Ironically, what used to be grouped as one discipline is now a separate paradigm. Thus, the teaching of composition studies has unintentionally been disadvantaged by the exclusion of literary works, formerly known as reading and the teaching of orality, the art of speaking. The abandonment of teaching reading, writing, listening, and speaking have caused composition practitioners to fall into what Murphy (1982) calls “rhetorical sins.” Murphy (1982) attests that rhetorical sins are defined as separating writing from the writer and the second is the post McLuhan “inferiority complex” that teachers believe that nothing can be done in the teaching of composition. What is seen here is the domino effect, in which elementary teachers argue about which writing approach prepares students for high school education, and then this complaint is further reiterated by university professors that complain about students’ lack of writing abilities stemming from their high school curriculum (Murphy, 1982). Rhetorical sins in retrospect, are an offense against “rhetorical morality.” The composition morality may have digressed because the focus is no longer a cumulative incubation of what traditional composition represented. Downing, Hurlbert, and Mathieu (2002) describe the social forces guiding the education system of that current time by stating, “as Laurence Veysey explains, prior to the academic transformation of knowledge in the last quarter of the nineteenth century, academic “discipline” referred to moral rules of piety and conduct as in the “mental discipline” necessary to build character. . . the old time college sought to provide a four-year regime conducive to piety and strength of character. Belief in such mental discipline was part of an interlocking set of psychological, theological, and moral convictions” (as cited in Downing, Hurlbert, & Mathieu, 2002, p. 25).

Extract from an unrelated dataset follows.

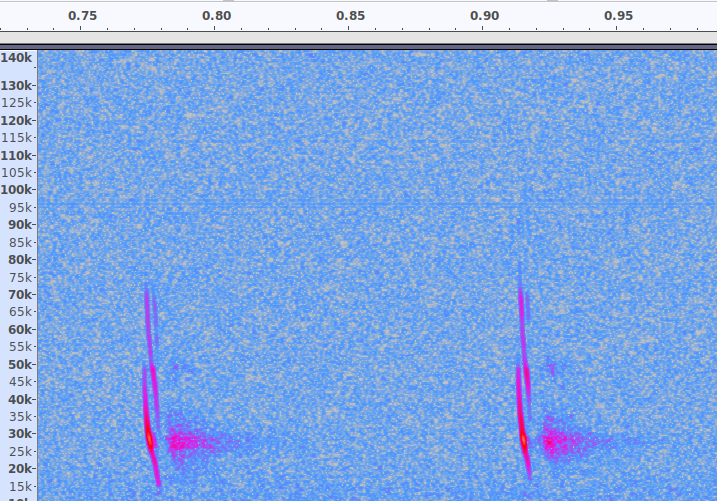Click the 60k label on the frequency scale
717x501 pixels.
pos(19,330)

At this time, what composition practitioners ought to be asking is, “How can the field transform from the static state it is in and transcend into an eclectic discipline?” What more can practitioners do to change this static state? What other implementations can be integrated into the field of Composition Studies? With this in mind, how much autonomy is the field given to practitioners to make the necessary changes needed to transform the field? These are the questions that should not be ignored nor streamlined to the side for further investigation. A constructive social awareness should be the resounding voice that permeates the composition field. Freire (1993) states that “dialogue further requires an intense faith in humankind, faith in the power to make and remake, to create and recreate, faith in their vocation to be more fully human which is the privileged of an elite, but the birthright of all” (p. 88). A dialogue must be initiated in the field of Composition Studies to regain the powers that have limited the teaching of composition in the classroom.

Key Terms in this Chapter

Reading: The ability to read print work.

Composition Studies: A professional field dedicated to the art of writing, especially in the college level.

Paulo Freire: A social and political educator and philosopher whose work influenced the education system.

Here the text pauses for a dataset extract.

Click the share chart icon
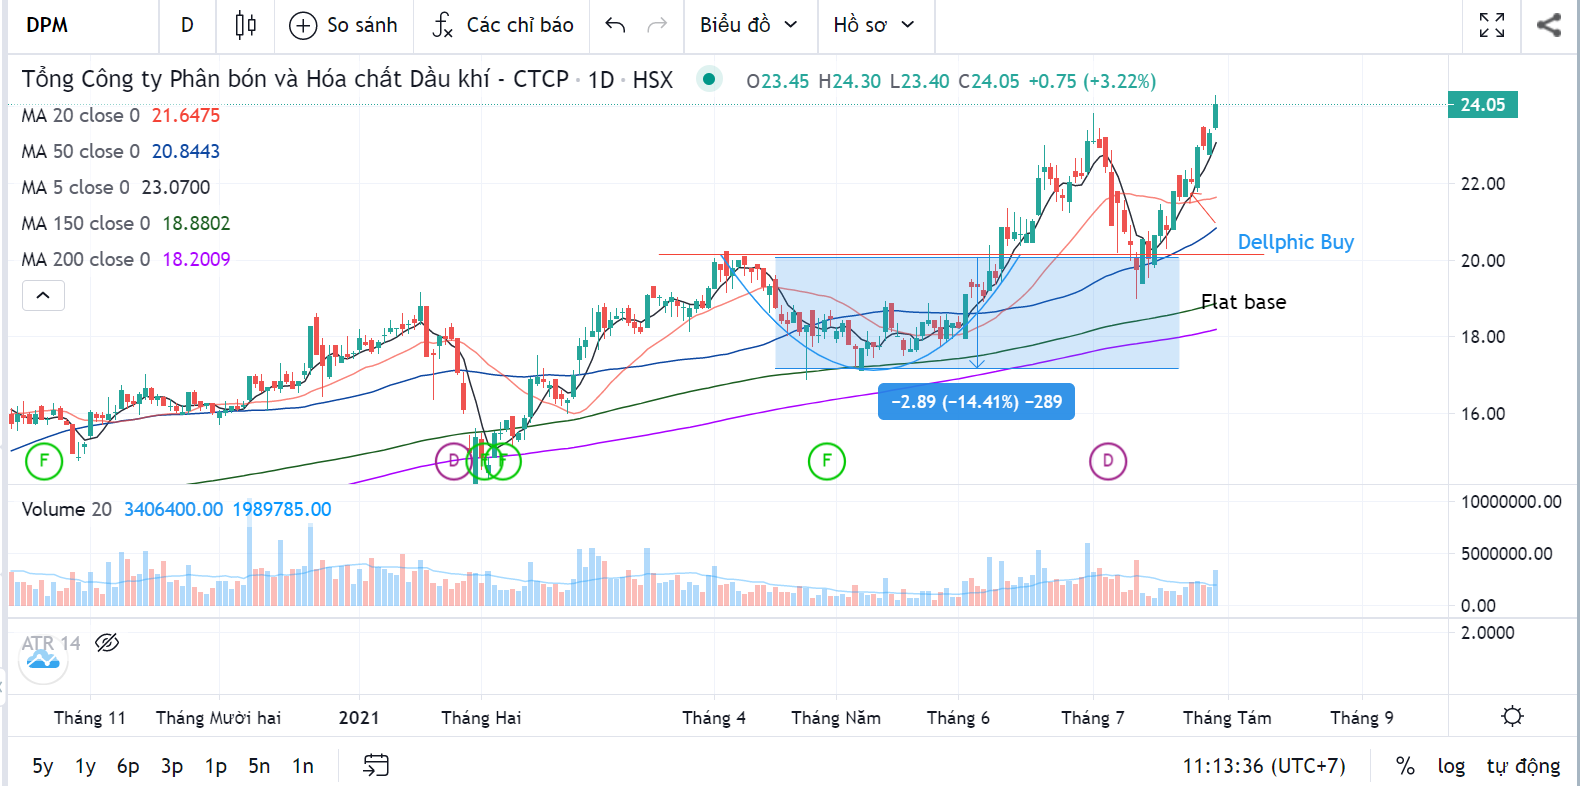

Critical Consciousness: An ideology created by Paulo Freire to bring an awareness to the social and political contradictions within society, especially against the oppressed.

Speaking: The ability to convey ideas through spoken words.

Writing: The ability to construct grammatically coherent words in a sentence, paragraph, or essay.

Listening: The ability for a person to receive and interpret a message in the communication process.

Narration Sickness: A term coined by Paulo Freire in the description of how education is taught in a mechanical process within the classroom.